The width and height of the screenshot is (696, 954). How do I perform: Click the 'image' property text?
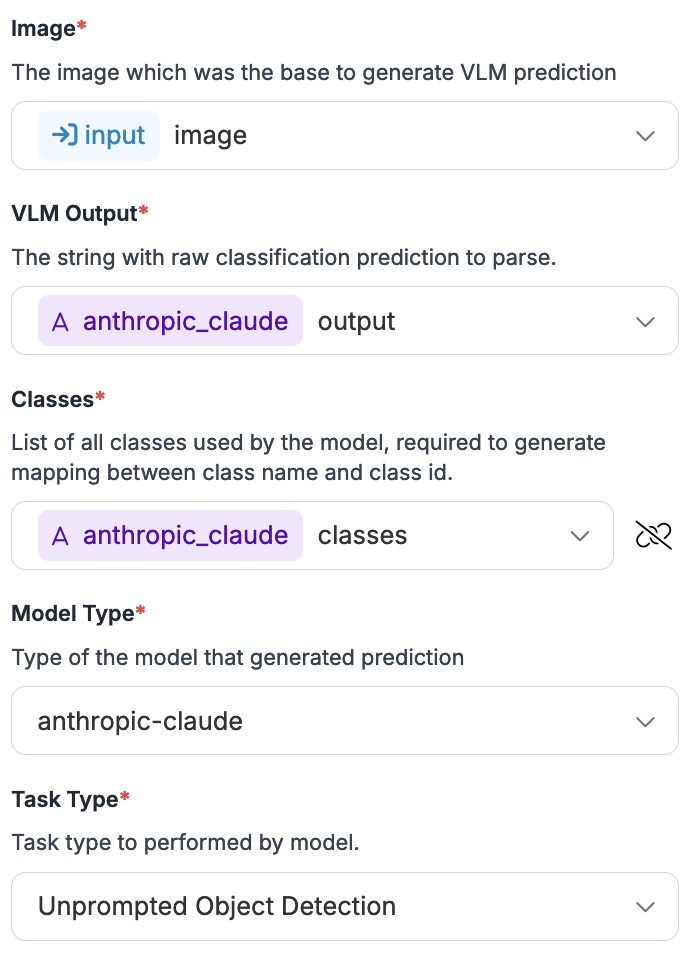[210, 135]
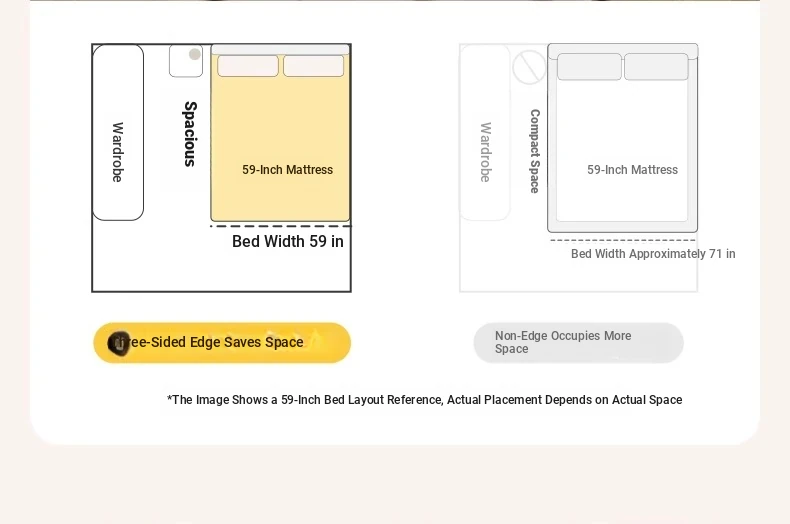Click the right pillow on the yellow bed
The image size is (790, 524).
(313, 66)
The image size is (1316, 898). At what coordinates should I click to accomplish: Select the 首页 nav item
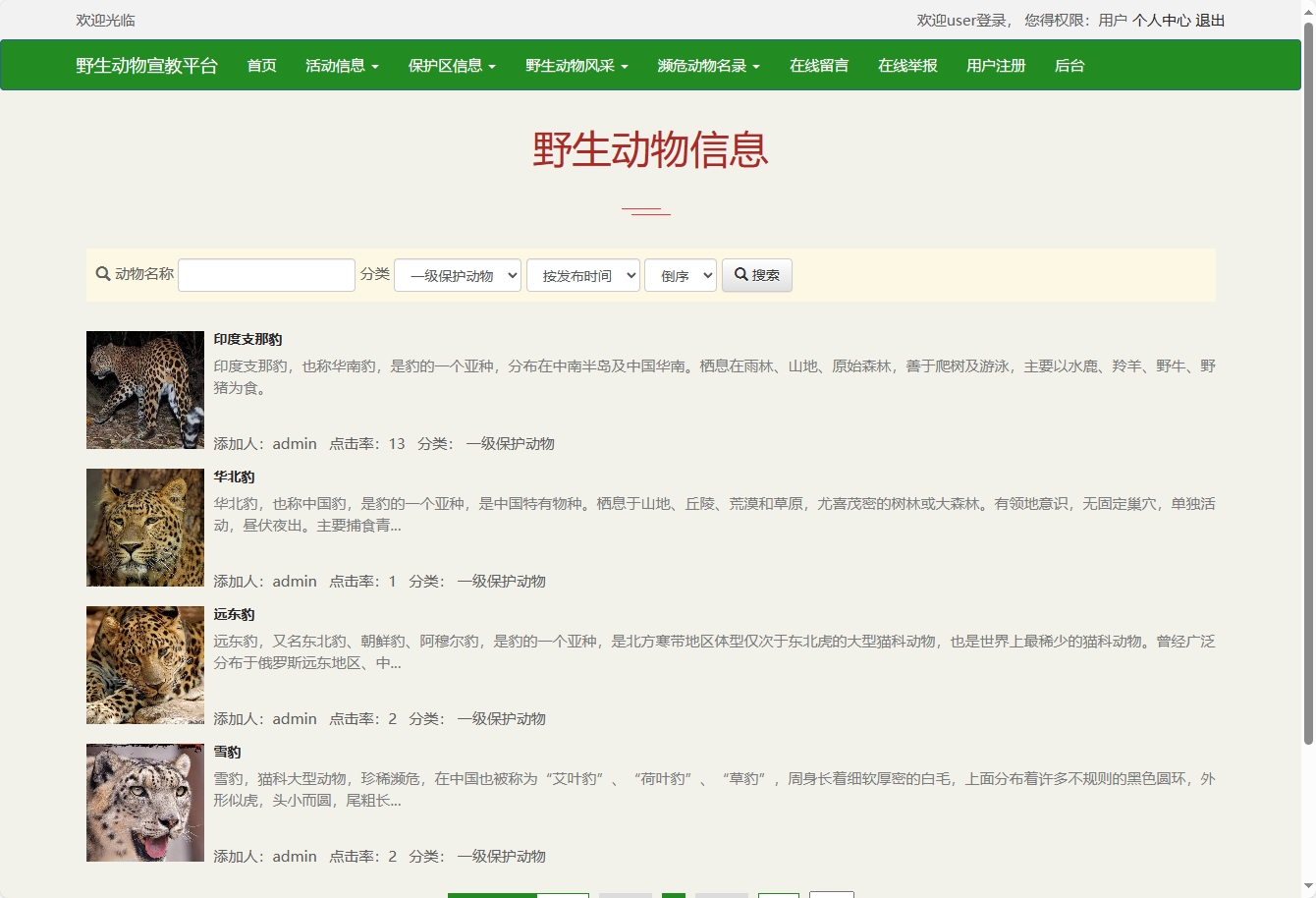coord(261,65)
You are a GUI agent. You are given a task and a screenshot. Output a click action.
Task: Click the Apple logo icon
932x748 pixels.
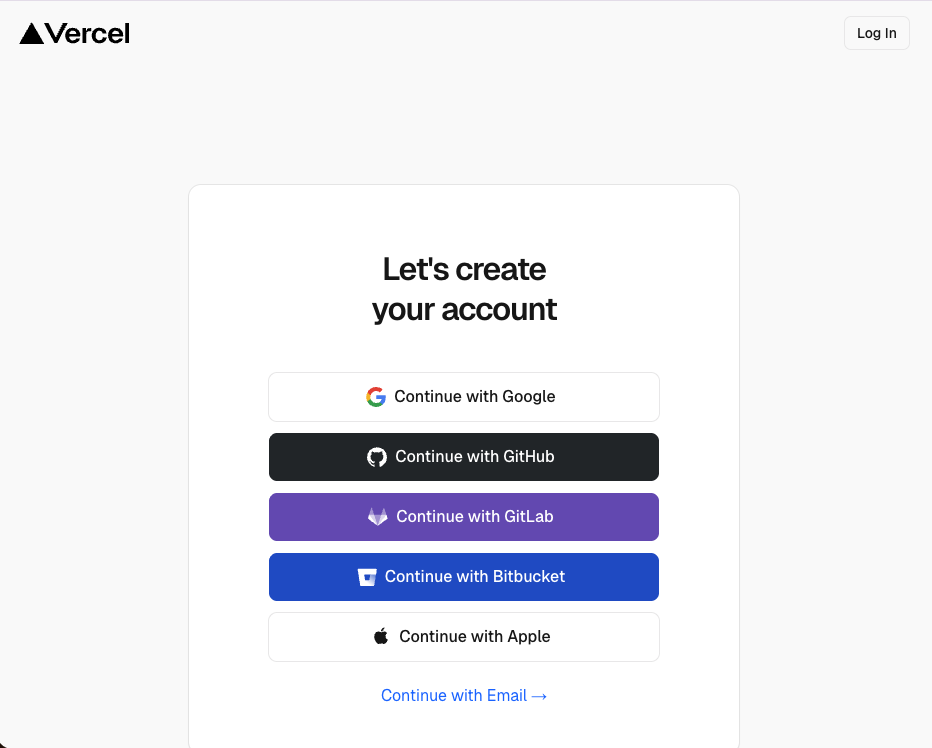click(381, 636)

- **Exercise prompt**: Rewrite the data above with every "screenshot" swapped for "screen capture" and everything else unchanged. Omit the pictures.

- **The output**:
The width and height of the screen capture is (696, 954). How do I perform: Click the 'image' property text?
[210, 135]
Click the right pillow on the yellow bed
The image size is (790, 524).
(313, 66)
The image size is (1316, 898). At what coordinates should I click to accomplish: Select the 首页 nav item
coord(261,65)
You are a GUI agent. You are given a task and a screen capture. Output a click action.
Task: Click the Apple logo icon
932x748 pixels.
click(381, 636)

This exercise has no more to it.